Segment Start: PAGE EXCERPT

# in er need help - cerenia??



## xellil (Apr 4, 2011)

Snorkels ate bad stuff threw up a d started wheezing so vet wants to give cerenia to. Avoid throwing up anyone use it??


----------



## werecatrising (Oct 15, 2010)

My hospital uses it all the time.


----------



## DaneMama (Jun 27, 2008)

I'm so sorry poor Snorkels is at the vet. Cerenia is a safe drug that we use all the time at my work. It really does work well, and I'd definitely give it to my dogs if they needed it. I'm sending my positive thoughts to you that she makes a full and fast recovery! Keep us posted!


----------



## werecatrising (Oct 15, 2010)

Ok, can type a lengthier reply now.

We use it in at least a few patients a week and have never had issues. I've used it in my own dogs for motion sickness.
It shouldn't be used in patients with liver issues, but assuming Snorkels is ok there I'd give it a try.


----------



## Chocx2 (Nov 16, 2009)

They gave it to Kelsey a couple weeks ago when I had to take her to the ER. She seemed fine. Sorry you furkid is feeling bad hope all goes well.


----------



## MollyWoppy (Mar 19, 2010)

Hope little Snorkles is ok......


----------



## chowder (Sep 7, 2008)

Segment End: PAGE EXCERPT
Segment Start: PROVIDED DATA

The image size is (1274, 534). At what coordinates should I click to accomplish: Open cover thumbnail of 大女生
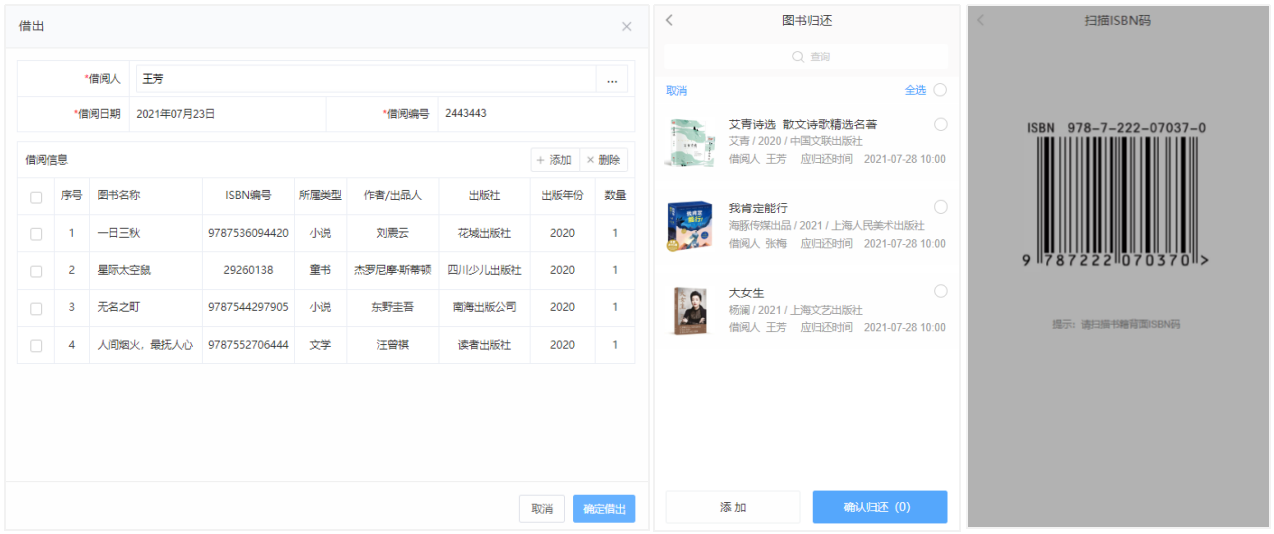pos(691,309)
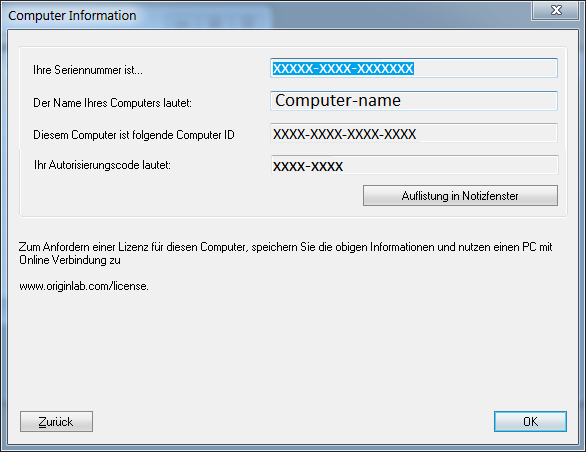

Segment End: PROVIDED DATA

TASK LIST:
#1 Could you reproduce the Cerenia forum thread word for word, from "I'm so sorry" to "for motion sickness."?
#2 Can you pick up the Cerenia forum thread from its last line and carry it on?
Nothing in the listing matters for these tasks.

TASK ANSWERS:
#1
I'm so sorry poor Snorkels is at the vet. Cerenia is a safe drug that we use all the time at my work. It really does work well, and I'd definitely give it to my dogs if they needed it. I'm sending my positive thoughts to you that she makes a full and fast recovery! Keep us posted!


----------



## werecatrising (Oct 15, 2010)

Ok, can type a lengthier reply now.

We use it in at least a few patients a week and have never had issues. I've used it in my own dogs for motion sickness.

#2
Give little Snorkels our hugs and best wishes. Let us know how things are going today.


----------



## werecatrising (Oct 15, 2010)

How is Snorkels today?


----------



## whiteleo (Sep 7, 2008)

I hope all is O.K. with Snorkels and you, thinking about both of you!


----------



## Herzo (Feb 5, 2011)

Oh no not Snorkles!! I hope she's feeling better, give her a big hug from my gang. She needs to be careful and not eat bad things. Dang hounds, Maddie will eat anything.


----------



## xellil (Apr 4, 2011)

Thanks so much - I will remember that it is ok for next time - I decided not to give it to her last night.

I have alot of relatives here and one put peanut butter bars and sour gummy worms in a bag on the floor in the back bedroom. I had to rush into town to bring my brother his coat and while i was gone they called and told me Snorkels ate it all. Even after I had said a bazillion million times - DON'T LEAVE FOOD WHERE SHE CAN REACH IT.

But she puked, I thought all was well and then she started wheezing. Apparently the act of vomiting had thrown her heart out of whack, or something. So off to the vet. Her heart murmer is getting alot worse, dang it.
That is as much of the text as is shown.